Rafi Mohammed

Attention Universities: Be Honest About Your Pricing and Everyone Wins

Posted on April 20th, 2009 (0 Comments)

University endowments are down and their costs are up. The result: many universities are placing more of an emphasis on each applicant’s ability to pay (i.e., require little or no financial aid) in their admission decisions. Morton Schapiro, President of Williams College, isn’t mincing words on the benefits of paying full freight, (there has) “never been a better time to be a smart, rich kid. And at some schools, you don't have to be as smart as you did before. That's what happens in a recession." (Boston Globe, 2/24/09)

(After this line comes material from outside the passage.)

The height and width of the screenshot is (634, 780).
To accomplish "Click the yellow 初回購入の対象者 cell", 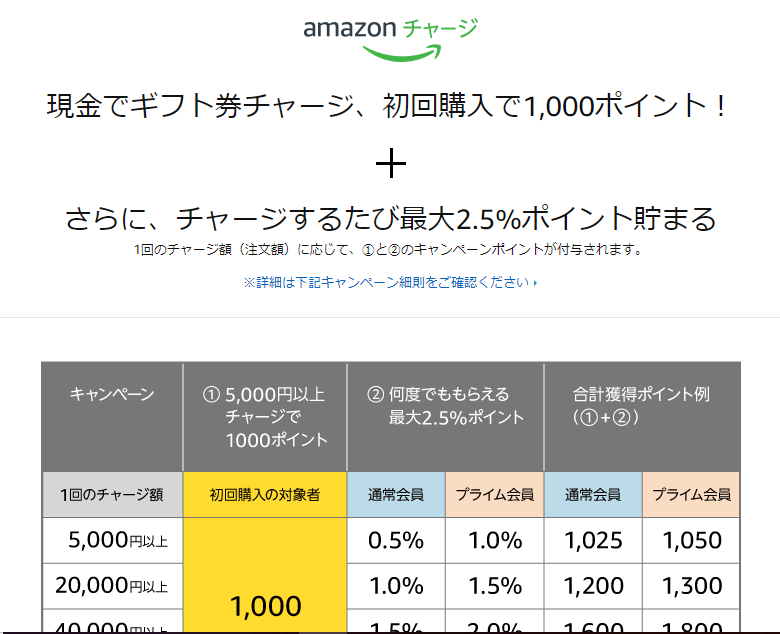I will click(x=265, y=494).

In other words, if you are rich (as determined by your financial aid form), universities are willing to overlook your kid’s occasional D and the fact that s/he did not start a homeless shelter or make strides in curing a medical disease during their spare time in exchange for cold hard cash. Just to be clear, this blog isn’t a judgment on whether this cash for admission tradeoff is fair – it is what it is. This pricing practice seems like a business reality necessary to fund and maintain deluxe ivory towers.

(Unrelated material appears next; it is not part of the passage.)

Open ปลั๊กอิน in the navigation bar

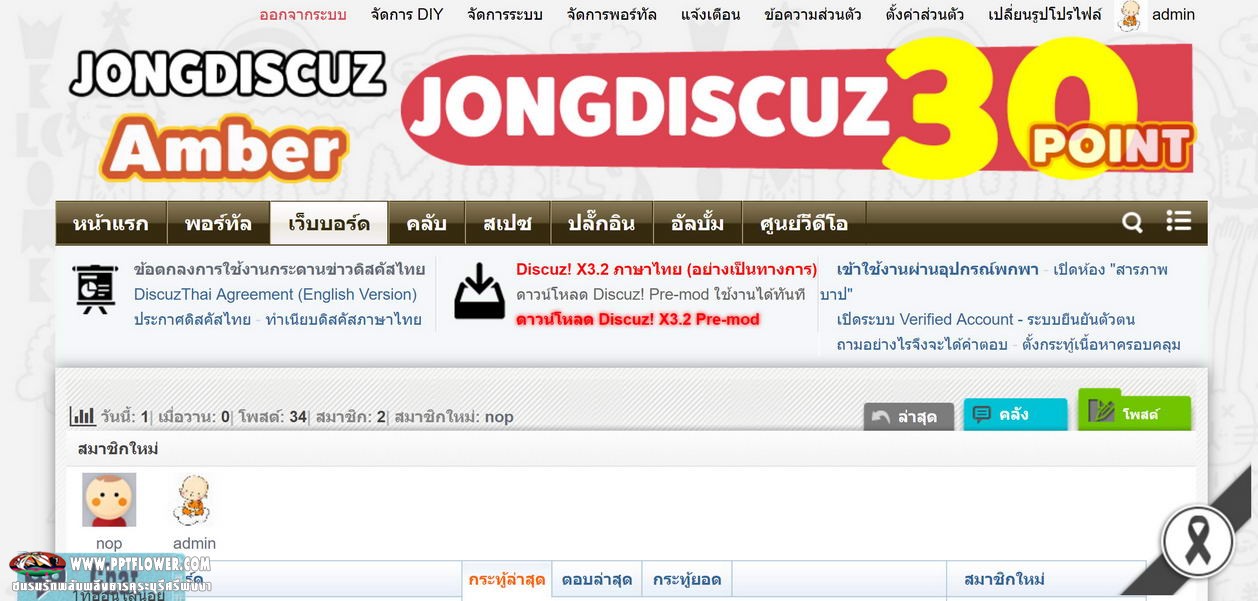(x=601, y=223)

That said, here’s what I think is unfair: University administrators have taken it upon themselves to equate the value a family places on a desired education with their assets and income – “if they are rich, they’ll pay more.” Just because a family’s assets and income make them eligble for financial aid doesn’t necessarily mean they won’t pay full price. Some families who value education may be in a position (and willing) to borrow from Uncle Lou, take out loans, cut back on their expenses, etc.

If universities want to be fair, why not let applicants know how much their chances of admission increase by checking the “no financial aid required” box: 25%? 50%? 100%? In other words, how much below the average grade and SAT score can a kid be to gain acceptance if their family assents to pay full price? Universities make these tradeoffs daily, why not be open about it?

Acknowledging this reality could be as simple as publishing the average grades and SAT scores for “full pays” versus “financial aid receivers.” Based on these statistics, families can choose whether or not to apply for financial aid.

Interestingly, this pricing policy will also benefit universities. If higher caliber students reveal that they are willing to pay full price – more spots can be filled with smart students (who may have gotten in had they checked the financial aid box). In turn, this provides more funds to aid strongly qualified students who want to attend, but just don’t have the resources to. The upside: financial stability and a more qualified student body.

Everyone wins if universities are truthful about their current pricing policies. Just as it is for all products and services, offering pricing choices is both fair for consumers and profitable to organizations.